EXERCISE PROMPT: Lines before the one containing "Viewport: 436px width, 322px height." are not wanted; restate the rest below word for word, through the last line, but drop any pictures.

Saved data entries
*** Block opens ***

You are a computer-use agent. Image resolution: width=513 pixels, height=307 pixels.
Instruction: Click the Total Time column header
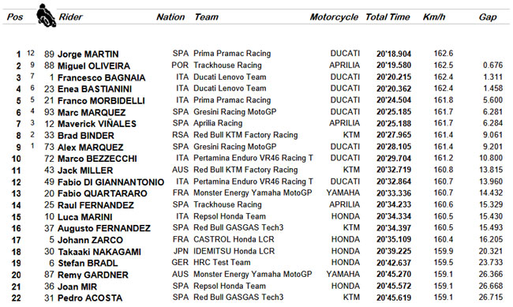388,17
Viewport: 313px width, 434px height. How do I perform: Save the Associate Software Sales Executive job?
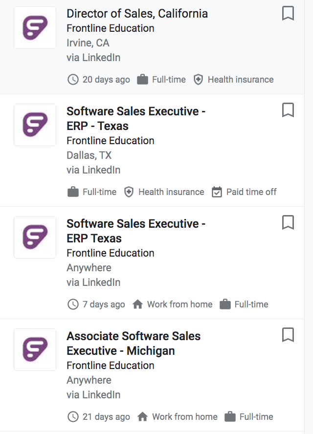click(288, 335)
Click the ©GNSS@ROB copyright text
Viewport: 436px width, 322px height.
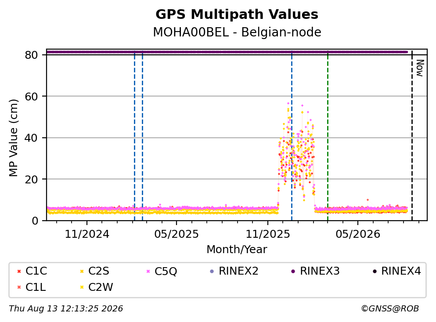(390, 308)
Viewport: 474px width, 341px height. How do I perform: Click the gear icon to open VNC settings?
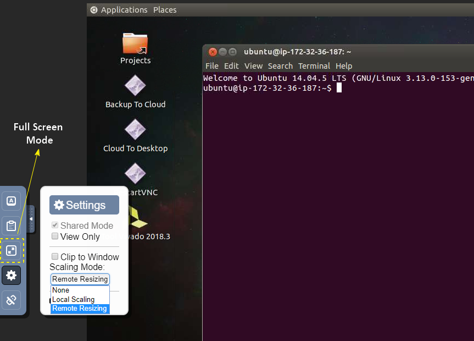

*** Block closes ***

ANSWER SPACE:
Viewport: 436px width, 322px height.
(390, 308)
Viewport: 474px width, 341px height. How do I perform: Click the gear icon to open VNC settings?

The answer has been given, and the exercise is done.